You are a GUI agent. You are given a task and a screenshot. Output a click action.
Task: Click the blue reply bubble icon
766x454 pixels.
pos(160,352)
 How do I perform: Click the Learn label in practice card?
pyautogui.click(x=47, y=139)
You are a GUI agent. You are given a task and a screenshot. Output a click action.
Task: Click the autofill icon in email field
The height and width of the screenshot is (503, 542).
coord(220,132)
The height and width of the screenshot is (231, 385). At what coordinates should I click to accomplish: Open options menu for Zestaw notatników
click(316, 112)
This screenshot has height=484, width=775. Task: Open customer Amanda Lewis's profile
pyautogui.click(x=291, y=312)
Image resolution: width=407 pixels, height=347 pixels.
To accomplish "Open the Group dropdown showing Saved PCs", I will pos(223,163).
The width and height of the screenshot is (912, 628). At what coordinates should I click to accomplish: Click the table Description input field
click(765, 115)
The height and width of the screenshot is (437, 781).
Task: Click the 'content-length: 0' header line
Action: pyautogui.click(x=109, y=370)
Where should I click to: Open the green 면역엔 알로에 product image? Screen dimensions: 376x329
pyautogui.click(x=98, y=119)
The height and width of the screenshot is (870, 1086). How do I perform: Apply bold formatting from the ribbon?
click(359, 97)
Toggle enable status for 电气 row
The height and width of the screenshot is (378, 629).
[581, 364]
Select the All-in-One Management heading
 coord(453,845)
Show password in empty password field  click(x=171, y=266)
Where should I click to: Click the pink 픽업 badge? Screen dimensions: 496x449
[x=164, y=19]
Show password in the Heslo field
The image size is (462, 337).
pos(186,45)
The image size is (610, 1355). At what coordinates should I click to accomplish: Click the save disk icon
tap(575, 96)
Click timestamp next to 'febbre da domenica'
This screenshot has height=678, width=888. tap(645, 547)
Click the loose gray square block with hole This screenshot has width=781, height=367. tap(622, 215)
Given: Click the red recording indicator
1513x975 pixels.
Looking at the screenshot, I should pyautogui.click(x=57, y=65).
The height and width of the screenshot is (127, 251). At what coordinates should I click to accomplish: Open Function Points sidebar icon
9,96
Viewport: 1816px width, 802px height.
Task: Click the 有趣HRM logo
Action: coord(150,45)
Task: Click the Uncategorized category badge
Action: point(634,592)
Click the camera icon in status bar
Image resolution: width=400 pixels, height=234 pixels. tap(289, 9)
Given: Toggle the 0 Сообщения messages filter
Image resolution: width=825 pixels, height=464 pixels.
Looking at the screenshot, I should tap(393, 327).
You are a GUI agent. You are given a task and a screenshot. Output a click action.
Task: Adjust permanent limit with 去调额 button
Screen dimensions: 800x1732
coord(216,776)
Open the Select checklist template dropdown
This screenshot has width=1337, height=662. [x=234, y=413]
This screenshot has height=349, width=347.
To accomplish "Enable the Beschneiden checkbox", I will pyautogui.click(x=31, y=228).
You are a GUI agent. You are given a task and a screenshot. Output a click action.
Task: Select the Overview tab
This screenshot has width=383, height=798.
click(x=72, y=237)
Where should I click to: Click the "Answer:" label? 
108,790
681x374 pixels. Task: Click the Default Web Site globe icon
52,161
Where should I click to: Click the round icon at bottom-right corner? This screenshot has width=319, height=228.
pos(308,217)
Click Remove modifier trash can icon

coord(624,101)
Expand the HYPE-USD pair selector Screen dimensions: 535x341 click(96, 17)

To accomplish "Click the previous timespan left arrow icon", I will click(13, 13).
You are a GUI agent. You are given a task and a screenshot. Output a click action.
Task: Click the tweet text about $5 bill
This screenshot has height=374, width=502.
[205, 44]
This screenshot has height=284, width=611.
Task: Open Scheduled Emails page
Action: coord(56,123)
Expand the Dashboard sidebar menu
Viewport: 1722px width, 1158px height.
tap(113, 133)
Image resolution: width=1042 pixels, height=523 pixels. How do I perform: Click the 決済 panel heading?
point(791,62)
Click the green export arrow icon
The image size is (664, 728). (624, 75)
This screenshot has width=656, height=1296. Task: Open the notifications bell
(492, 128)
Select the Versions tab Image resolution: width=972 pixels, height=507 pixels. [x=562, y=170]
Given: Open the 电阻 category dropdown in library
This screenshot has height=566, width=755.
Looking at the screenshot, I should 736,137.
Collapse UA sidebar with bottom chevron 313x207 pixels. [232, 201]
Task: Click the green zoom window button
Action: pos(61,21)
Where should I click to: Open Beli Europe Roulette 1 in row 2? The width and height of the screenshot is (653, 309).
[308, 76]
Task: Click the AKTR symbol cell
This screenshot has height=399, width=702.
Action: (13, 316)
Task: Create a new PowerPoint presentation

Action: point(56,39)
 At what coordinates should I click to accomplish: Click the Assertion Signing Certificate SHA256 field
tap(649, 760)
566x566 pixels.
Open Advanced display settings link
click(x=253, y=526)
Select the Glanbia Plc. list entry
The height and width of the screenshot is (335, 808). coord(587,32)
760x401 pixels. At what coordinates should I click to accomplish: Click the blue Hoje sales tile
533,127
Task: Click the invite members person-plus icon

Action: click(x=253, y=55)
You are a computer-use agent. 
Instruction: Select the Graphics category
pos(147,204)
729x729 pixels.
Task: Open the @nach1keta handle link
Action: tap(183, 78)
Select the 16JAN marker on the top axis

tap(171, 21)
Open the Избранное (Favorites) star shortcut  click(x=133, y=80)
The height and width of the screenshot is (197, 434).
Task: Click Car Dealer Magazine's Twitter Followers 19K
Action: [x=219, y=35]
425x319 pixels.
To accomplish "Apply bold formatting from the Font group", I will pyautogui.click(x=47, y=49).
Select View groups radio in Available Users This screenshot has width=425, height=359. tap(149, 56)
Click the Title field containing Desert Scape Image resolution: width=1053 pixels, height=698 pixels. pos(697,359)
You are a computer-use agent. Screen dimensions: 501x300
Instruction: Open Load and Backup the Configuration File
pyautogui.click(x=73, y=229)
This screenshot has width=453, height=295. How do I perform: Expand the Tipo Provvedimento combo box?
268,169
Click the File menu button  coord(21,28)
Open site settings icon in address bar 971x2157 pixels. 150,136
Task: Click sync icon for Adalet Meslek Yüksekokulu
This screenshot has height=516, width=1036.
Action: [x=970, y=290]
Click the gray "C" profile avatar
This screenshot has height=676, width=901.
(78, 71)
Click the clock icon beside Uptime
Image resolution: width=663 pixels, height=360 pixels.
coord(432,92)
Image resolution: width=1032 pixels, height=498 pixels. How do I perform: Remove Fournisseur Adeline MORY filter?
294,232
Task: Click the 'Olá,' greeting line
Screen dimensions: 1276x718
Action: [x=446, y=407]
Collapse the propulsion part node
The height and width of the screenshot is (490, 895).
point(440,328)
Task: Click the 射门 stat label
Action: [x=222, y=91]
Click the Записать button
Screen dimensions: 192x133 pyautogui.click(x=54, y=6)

Directions – Output every record above exactly as it appears.

Solution to this exercise –
You are a GUI agent. You are given a task and a screenshot. Output a click action.
Task: Click the blue reply bubble icon
766x454 pixels.
pos(160,352)
 How do I perform: Click the Learn label in practice card?
pyautogui.click(x=47, y=139)
You are a GUI agent. You are given a task and a screenshot. Output a click action.
Task: Click the autofill icon in email field
The height and width of the screenshot is (503, 542).
coord(220,132)
The height and width of the screenshot is (231, 385). At what coordinates should I click to accomplish: Open options menu for Zestaw notatników
click(316, 112)
This screenshot has height=484, width=775. Task: Open customer Amanda Lewis's profile
pyautogui.click(x=291, y=312)
Image resolution: width=407 pixels, height=347 pixels.
To accomplish "Open the Group dropdown showing Saved PCs", I will pos(223,163).
The width and height of the screenshot is (912, 628). At what coordinates should I click to accomplish: Click the table Description input field
click(765, 115)
The height and width of the screenshot is (437, 781).
Task: Click the 'content-length: 0' header line
Action: pyautogui.click(x=109, y=370)
Where should I click to: Open the green 면역엔 알로에 product image? Screen dimensions: 376x329
pyautogui.click(x=98, y=119)
The height and width of the screenshot is (870, 1086). How do I perform: Apply bold formatting from the ribbon?
click(359, 97)
Toggle enable status for 电气 row
The height and width of the screenshot is (378, 629).
[581, 364]
Select the All-in-One Management heading
 coord(453,845)
Show password in empty password field  click(x=171, y=266)
Where should I click to: Click the pink 픽업 badge? Screen dimensions: 496x449
[x=164, y=19]
Show password in the Heslo field
The image size is (462, 337).
pos(186,45)
The image size is (610, 1355). At what coordinates should I click to accomplish: Click the save disk icon
tap(575, 96)
Click timestamp next to 'febbre da domenica'
This screenshot has height=678, width=888. tap(645, 547)
Click the loose gray square block with hole This screenshot has width=781, height=367. tap(622, 215)
Given: Click the red recording indicator
1513x975 pixels.
Looking at the screenshot, I should pyautogui.click(x=57, y=65).
The height and width of the screenshot is (127, 251). At what coordinates should I click to accomplish: Open Function Points sidebar icon
9,96
Viewport: 1816px width, 802px height.
Task: Click the 有趣HRM logo
Action: coord(150,45)
Task: Click the Uncategorized category badge
Action: point(634,592)
Click the camera icon in status bar
Image resolution: width=400 pixels, height=234 pixels. tap(289, 9)
Given: Toggle the 0 Сообщения messages filter
Image resolution: width=825 pixels, height=464 pixels.
Looking at the screenshot, I should tap(393, 327).
You are a GUI agent. You are given a task and a screenshot. Output a click action.
Task: Adjust permanent limit with 去调额 button
Screen dimensions: 800x1732
coord(216,776)
Open the Select checklist template dropdown
This screenshot has width=1337, height=662. [x=234, y=413]
This screenshot has height=349, width=347.
To accomplish "Enable the Beschneiden checkbox", I will pyautogui.click(x=31, y=228).
You are a GUI agent. You are given a task and a screenshot. Output a click action.
Task: Select the Overview tab
This screenshot has width=383, height=798.
click(x=72, y=237)
Where should I click to: Click the "Answer:" label? 
108,790
681x374 pixels. Task: Click the Default Web Site globe icon
52,161
Where should I click to: Click the round icon at bottom-right corner? This screenshot has width=319, height=228.
pos(308,217)
Click Remove modifier trash can icon

coord(624,101)
Expand the HYPE-USD pair selector Screen dimensions: 535x341 click(96, 17)

To accomplish "Click the previous timespan left arrow icon", I will click(13, 13).
You are a GUI agent. You are given a task and a screenshot. Output a click action.
Task: Click the tweet text about $5 bill
This screenshot has height=374, width=502.
[205, 44]
This screenshot has height=284, width=611.
Task: Open Scheduled Emails page
Action: coord(56,123)
Expand the Dashboard sidebar menu
Viewport: 1722px width, 1158px height.
tap(113, 133)
Image resolution: width=1042 pixels, height=523 pixels. How do I perform: Click the 決済 panel heading?
point(791,62)
Click the green export arrow icon
The image size is (664, 728). (624, 75)
This screenshot has width=656, height=1296. Task: Open the notifications bell
(492, 128)
Select the Versions tab Image resolution: width=972 pixels, height=507 pixels. [x=562, y=170]
Given: Open the 电阻 category dropdown in library
This screenshot has height=566, width=755.
Looking at the screenshot, I should 736,137.
Collapse UA sidebar with bottom chevron 313x207 pixels. [232, 201]
Task: Click the green zoom window button
Action: pos(61,21)
Where should I click to: Open Beli Europe Roulette 1 in row 2? The width and height of the screenshot is (653, 309).
[308, 76]
Task: Click the AKTR symbol cell
This screenshot has height=399, width=702.
Action: (13, 316)
Task: Create a new PowerPoint presentation

Action: point(56,39)
 At what coordinates should I click to accomplish: Click the Assertion Signing Certificate SHA256 field
tap(649, 760)
566x566 pixels.
Open Advanced display settings link
click(x=253, y=526)
Select the Glanbia Plc. list entry
The height and width of the screenshot is (335, 808). coord(587,32)
760x401 pixels. At what coordinates should I click to accomplish: Click the blue Hoje sales tile
533,127
Task: Click the invite members person-plus icon

Action: click(x=253, y=55)
You are a computer-use agent. 
Instruction: Select the Graphics category
pos(147,204)
729x729 pixels.
Task: Open the @nach1keta handle link
Action: tap(183, 78)
Select the 16JAN marker on the top axis

tap(171, 21)
Open the Избранное (Favorites) star shortcut  click(x=133, y=80)
The height and width of the screenshot is (197, 434).
Task: Click Car Dealer Magazine's Twitter Followers 19K
Action: [x=219, y=35]
425x319 pixels.
To accomplish "Apply bold formatting from the Font group", I will pyautogui.click(x=47, y=49).
Select View groups radio in Available Users This screenshot has width=425, height=359. tap(149, 56)
Click the Title field containing Desert Scape Image resolution: width=1053 pixels, height=698 pixels. pos(697,359)
You are a computer-use agent. Screen dimensions: 501x300
Instruction: Open Load and Backup the Configuration File
pyautogui.click(x=73, y=229)
This screenshot has width=453, height=295. How do I perform: Expand the Tipo Provvedimento combo box?
268,169
Click the File menu button  coord(21,28)
Open site settings icon in address bar 971x2157 pixels. 150,136
Task: Click sync icon for Adalet Meslek Yüksekokulu
This screenshot has height=516, width=1036.
Action: [x=970, y=290]
Click the gray "C" profile avatar
This screenshot has height=676, width=901.
(78, 71)
Click the clock icon beside Uptime
Image resolution: width=663 pixels, height=360 pixels.
coord(432,92)
Image resolution: width=1032 pixels, height=498 pixels. How do I perform: Remove Fournisseur Adeline MORY filter?
294,232
Task: Click the 'Olá,' greeting line
Screen dimensions: 1276x718
Action: [x=446, y=407]
Collapse the propulsion part node
The height and width of the screenshot is (490, 895).
point(440,328)
Task: Click the 射门 stat label
Action: [x=222, y=91]
Click the Записать button
Screen dimensions: 192x133 pyautogui.click(x=54, y=6)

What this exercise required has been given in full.